MedPAC Reviews Part D Spending Trends

On January 12, 2017, during the second session of Medicare Payment Advisory Commission’s (MedPAC’s) January meeting, MedPAC Commissioners evaluated current data concerning trends in Medicare Part D spending and discussed future direction for studies regarding updating the program to reflect current markets. The Commissioners reviewed information about the numbers of stand-alone and Medicare Advantage (MA) prescription drug plans participating in Part D for 2017 and the types of benefit designs they offer, including the number of plans with no premium available to individuals receiving the low-income subsidy (LIS).

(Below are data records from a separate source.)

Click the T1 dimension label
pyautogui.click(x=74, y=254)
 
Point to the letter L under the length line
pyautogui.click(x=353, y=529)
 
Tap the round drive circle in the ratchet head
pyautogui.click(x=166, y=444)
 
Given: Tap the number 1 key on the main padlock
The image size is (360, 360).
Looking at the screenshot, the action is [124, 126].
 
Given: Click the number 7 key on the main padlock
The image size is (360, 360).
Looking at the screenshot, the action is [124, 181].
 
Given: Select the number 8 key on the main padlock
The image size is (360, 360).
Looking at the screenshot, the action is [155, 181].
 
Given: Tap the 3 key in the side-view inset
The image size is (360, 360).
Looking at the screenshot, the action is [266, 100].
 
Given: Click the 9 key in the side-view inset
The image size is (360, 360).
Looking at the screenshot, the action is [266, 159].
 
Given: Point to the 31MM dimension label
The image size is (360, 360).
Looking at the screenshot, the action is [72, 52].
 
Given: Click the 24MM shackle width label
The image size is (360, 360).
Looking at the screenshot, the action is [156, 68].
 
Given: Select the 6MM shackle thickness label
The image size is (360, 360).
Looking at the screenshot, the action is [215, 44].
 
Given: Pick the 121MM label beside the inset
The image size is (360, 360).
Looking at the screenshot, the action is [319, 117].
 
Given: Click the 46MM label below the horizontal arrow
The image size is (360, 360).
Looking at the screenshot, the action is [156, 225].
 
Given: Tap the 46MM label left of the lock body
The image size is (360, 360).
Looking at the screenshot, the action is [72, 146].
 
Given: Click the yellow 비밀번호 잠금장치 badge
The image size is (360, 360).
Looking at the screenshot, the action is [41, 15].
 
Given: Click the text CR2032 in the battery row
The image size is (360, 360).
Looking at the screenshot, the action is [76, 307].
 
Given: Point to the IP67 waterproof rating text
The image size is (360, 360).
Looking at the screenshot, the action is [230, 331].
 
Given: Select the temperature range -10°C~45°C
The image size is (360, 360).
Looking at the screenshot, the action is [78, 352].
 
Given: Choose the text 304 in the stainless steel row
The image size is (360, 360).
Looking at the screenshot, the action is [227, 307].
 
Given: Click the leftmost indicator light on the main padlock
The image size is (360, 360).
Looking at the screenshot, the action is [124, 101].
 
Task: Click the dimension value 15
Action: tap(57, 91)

While no formal vote was held, the Commission endorsed the recommendations for spring discussion topics and advised that the overall Part D program be reviewed for modern relevance and efficiency. Several Commissioners raised concerns that the program details, created in 2003, were no longer relevant to the current market.

Staff Presentation

Several analysts presented key trends in Part D program spending, drug prices, and strategies plan sponsors use to manage spending. According to staff analysts, in 2016, seventy-two percent (41 million of 57 million Medicare beneficiaries), were enrolled in Part D plans, and another three percent received retiree drug subsidies. The analysts also noted that sixty percent of all Part D enrollees had Prescription Drug Plans (PDPs) in 2016, compared to the forty percent that had Medicare Advantage Prescription Drug (MA-PD) Plans. While there will be sixteen percent fewer PDPs offered in 2017, the analysts assured everyone that broad choice will still exist for beneficiaries – there will be eighteen to twenty-four plan choices in each region.

The analysts also noted that Part D is seeing consistent growth. While premiums have remained stable between $29 and $31 from 2009 to 2016, enrollment has grown at an average of six percent each year, rising from 24 billion beneficiaries in 2007 to 41 million in 2016. The rate of growth has been higher among non-LIS enrollees than among LIS enrollees.

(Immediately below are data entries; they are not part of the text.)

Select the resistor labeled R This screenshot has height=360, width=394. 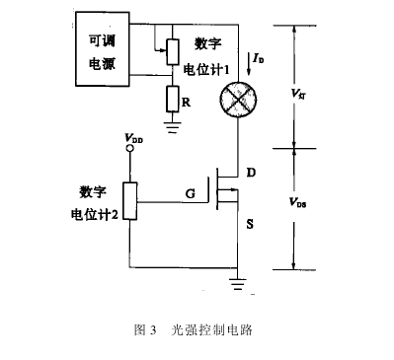171,99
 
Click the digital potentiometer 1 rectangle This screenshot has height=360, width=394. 171,49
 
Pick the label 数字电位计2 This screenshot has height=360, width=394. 95,202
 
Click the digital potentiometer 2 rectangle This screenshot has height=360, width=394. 129,202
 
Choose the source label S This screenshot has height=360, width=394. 250,224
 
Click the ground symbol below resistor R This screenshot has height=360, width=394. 171,126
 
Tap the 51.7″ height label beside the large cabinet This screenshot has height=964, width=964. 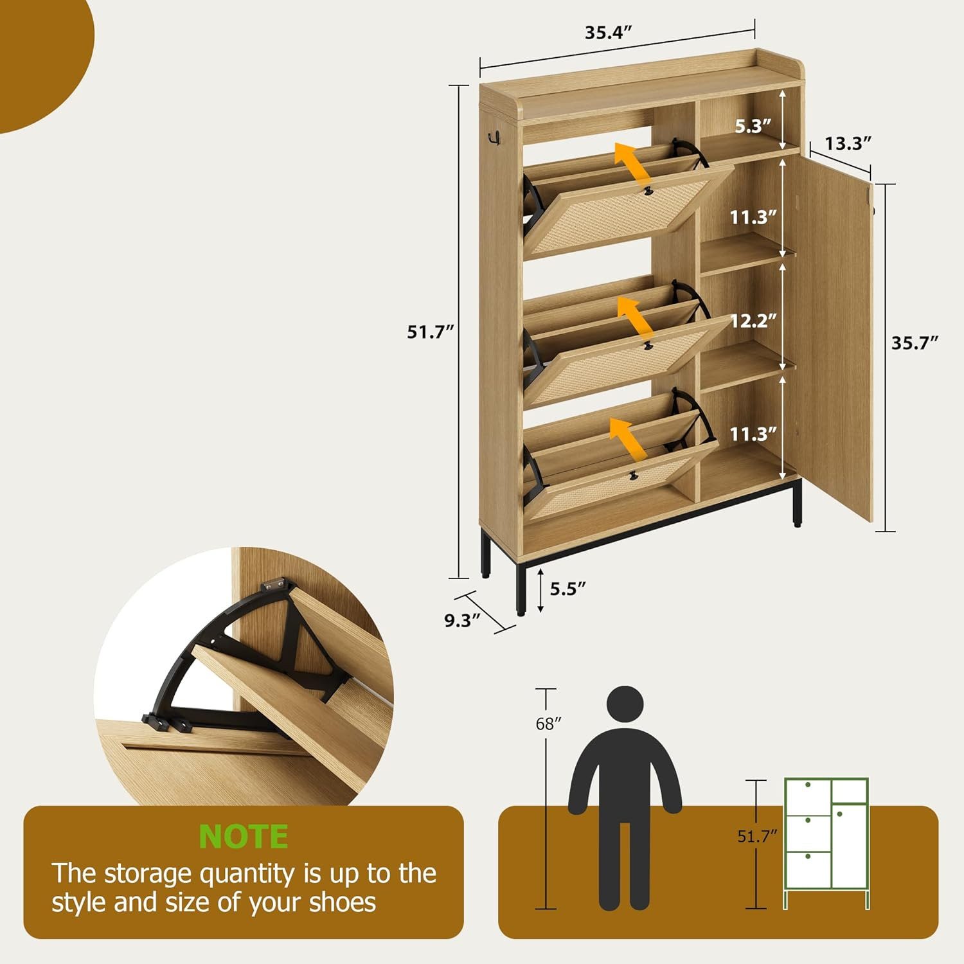(430, 332)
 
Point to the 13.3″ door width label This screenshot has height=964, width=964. (848, 143)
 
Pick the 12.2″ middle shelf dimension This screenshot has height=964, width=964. (753, 321)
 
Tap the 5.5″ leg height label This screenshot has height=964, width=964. (568, 589)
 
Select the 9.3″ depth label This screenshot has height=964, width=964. (463, 621)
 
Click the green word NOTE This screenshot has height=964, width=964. (244, 837)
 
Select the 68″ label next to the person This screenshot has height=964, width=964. (548, 724)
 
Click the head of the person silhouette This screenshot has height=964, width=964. (626, 706)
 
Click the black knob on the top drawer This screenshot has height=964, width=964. (648, 191)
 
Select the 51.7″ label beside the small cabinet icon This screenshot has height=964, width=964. (757, 836)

The analysts identified manufacturer rebates and specialty pharmacies as two essential strategies to manage Part D premiums. Specialty drugs are accounting for greater shares of drug spending, and manufacturers are using limited networks of specialty pharmacies that do not fall under covered plan pharmacy networks.

Direct and indirect remuneration (DIR) was also discussed, and how it has grown, doubling in drug classes with competing therapies since the start of the program. The increase in brand prices more than offsets the effects of generic use. Incentives for plans to put higher-price, high-rebate drugs on formularies is growing due to the generous eighty percent reinsurance rate set by CMS’s formula. In June, the Commission recommended that this rate be lowered to twenty percent, due to reinsurance growing faster than any other category of Medicare spending.

Commissioner Discussion

The Commissioners expressed an “urgent” need to reevaluate the Part D program’s applicability to the modern healthcare system. Commissioner Amy Bricker introduced the notion that the current program does not allow plans to be competitive with the commercial market, thereby crippling their ability to manage rising drug costs. She suggested the ability to make mid-year changes to plan formularies as one example of additional flexibility for plans. She also suggested that more plans would embrace taking on the risk of investing in sole source products if they had more flexibility to manage their benefits, similar to commercial markets.

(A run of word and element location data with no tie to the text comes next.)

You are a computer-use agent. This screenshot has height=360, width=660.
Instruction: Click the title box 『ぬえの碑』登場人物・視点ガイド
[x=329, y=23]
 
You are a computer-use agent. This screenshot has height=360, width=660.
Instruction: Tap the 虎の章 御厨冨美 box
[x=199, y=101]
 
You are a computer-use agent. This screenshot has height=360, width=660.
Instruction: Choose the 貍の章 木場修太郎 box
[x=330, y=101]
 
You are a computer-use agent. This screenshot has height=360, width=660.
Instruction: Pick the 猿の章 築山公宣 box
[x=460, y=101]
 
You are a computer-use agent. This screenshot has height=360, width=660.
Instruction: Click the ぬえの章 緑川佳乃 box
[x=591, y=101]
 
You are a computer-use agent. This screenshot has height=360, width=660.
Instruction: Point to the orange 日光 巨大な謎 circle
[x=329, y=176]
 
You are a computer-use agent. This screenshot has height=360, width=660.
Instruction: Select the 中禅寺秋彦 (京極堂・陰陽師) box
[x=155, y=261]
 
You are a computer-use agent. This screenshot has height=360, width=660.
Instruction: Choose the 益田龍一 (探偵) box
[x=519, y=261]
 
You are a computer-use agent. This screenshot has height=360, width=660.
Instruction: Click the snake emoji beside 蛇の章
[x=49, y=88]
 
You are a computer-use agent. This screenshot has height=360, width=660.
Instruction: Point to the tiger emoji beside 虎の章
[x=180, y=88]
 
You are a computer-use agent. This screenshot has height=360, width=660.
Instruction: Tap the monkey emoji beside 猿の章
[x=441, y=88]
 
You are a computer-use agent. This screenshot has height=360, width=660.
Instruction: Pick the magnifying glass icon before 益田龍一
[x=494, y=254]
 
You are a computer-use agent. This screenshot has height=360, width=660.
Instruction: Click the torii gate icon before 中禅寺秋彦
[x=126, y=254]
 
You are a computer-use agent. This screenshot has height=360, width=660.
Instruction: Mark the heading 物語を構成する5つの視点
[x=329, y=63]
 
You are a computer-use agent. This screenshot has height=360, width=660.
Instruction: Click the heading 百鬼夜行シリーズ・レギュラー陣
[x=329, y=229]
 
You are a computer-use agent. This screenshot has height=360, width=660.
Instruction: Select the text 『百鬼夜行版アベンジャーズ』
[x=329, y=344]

Commissioner Jack Hoadley, suggested that more transparency between plans and beneficiaries would make extra flexibility for plans viable. He noted that if beneficiaries understand why the changes are being made to their plans, and how they can appeal to retain their old structures, there is likely to be more trust. He proposed that the Commission work together to come up with ideas as to how to better engage plans and beneficiaries, because the current system does not do much to encourage communication. He also asked that the star ratings tool be reworked to better reflect beneficiary experience with specific plans.

Commission Chairman Jay Crosson summed up the discussion with two themes, both of which most Commissioners felt need “urgent action”: (1) is the Part D program pharmaceutically “appropriate”? and (2) is there a need for the program to be updated to better reflect the challenges of the current marketplace. Lastly, Chairman Crosson recommended that the Commission explore incorporating value-based payment methodologies in future discussions.